# Ipod Touch Macro shots



## DecadentDashes (Jan 7, 2011)

These were taken by placing the lens from an old cd drive over the ipod lens. I didn't have anything handy to secure the subject so they were all handheld using a tweezers. I never realized just how much my hands shake! I got the idea from here.

Image quality is pretty crappy, but I thought it was a neat idea and wanted to share them. 


1.) Small spring, roughly 1cm in diameter. 

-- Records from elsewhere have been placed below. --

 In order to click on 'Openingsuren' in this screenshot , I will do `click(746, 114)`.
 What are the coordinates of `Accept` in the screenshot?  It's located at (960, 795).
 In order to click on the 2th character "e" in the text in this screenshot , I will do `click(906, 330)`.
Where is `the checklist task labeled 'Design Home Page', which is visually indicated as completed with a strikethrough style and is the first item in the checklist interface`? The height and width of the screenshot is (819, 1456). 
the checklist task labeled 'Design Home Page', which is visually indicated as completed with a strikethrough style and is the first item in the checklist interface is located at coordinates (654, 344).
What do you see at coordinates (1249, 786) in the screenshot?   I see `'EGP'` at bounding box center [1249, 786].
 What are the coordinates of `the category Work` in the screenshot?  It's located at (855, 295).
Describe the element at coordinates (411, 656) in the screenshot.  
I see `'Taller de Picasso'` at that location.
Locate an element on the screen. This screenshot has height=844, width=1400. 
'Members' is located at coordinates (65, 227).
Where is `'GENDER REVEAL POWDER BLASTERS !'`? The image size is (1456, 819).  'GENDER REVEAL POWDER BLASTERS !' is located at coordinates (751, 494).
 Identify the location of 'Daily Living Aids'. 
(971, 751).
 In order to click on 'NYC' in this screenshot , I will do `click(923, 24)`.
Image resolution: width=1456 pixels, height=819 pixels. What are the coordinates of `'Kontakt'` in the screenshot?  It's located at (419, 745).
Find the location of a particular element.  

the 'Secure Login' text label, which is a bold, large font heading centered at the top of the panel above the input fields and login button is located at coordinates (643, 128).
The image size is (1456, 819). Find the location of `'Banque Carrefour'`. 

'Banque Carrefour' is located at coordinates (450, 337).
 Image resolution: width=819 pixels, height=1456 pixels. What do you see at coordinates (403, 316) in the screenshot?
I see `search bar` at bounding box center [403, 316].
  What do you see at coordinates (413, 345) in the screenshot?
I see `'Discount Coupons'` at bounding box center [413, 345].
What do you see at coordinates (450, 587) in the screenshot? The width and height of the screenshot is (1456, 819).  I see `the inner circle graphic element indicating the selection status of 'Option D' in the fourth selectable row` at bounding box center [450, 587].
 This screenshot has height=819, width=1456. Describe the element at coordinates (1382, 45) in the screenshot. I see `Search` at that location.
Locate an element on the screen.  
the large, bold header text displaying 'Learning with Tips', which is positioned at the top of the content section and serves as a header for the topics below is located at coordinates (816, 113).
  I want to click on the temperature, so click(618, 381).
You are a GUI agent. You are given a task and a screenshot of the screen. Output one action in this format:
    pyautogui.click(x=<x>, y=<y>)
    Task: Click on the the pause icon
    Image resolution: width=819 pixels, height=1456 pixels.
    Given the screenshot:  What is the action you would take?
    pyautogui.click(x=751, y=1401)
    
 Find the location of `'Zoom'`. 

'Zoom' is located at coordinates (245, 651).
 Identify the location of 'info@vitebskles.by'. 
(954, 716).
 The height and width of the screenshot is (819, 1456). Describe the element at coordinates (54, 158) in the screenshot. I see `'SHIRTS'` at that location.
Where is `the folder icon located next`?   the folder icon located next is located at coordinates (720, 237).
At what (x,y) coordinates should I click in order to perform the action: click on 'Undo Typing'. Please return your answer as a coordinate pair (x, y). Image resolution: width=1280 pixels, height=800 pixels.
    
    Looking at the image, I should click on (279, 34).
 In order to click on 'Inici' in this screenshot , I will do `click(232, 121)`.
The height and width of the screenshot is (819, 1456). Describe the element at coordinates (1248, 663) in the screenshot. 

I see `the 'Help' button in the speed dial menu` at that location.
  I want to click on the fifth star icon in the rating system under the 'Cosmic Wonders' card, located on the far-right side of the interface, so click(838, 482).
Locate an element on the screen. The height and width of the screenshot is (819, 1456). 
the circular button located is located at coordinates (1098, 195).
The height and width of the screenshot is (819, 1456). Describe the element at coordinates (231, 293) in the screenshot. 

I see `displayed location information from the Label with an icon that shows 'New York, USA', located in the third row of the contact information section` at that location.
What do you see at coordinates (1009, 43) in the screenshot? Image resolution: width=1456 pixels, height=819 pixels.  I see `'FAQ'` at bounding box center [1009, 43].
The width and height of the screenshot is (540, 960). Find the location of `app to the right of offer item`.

2.) Same spring, different angle




3.)Circuit board, numbers roughly 1mm wide.




4.) Penny




5.)Eye of a needle, about 1mm wide.




6.)Needle point, about 1/3mm


----------



## Trever1t (Jan 7, 2011)

interesting!


----------



## Overread (Jan 7, 2011)

Getting a pretty strong magnification there - an impressive result indeed. I'd be interested to see what you get if you photograph a ballpoint pen end (mostly because that is thus far the smallest thing Ive taken a macro shot of)


----------



## DecadentDashes (Jan 7, 2011)

I nabbed one of a pen nib for you. Here is the best I was able to grab. The camera on the ipod touch is less than impressive, lol.


----------



## wlbphoto (Jan 31, 2011)

nice!! lol i just traded a itoch for a dslr which i love.


----------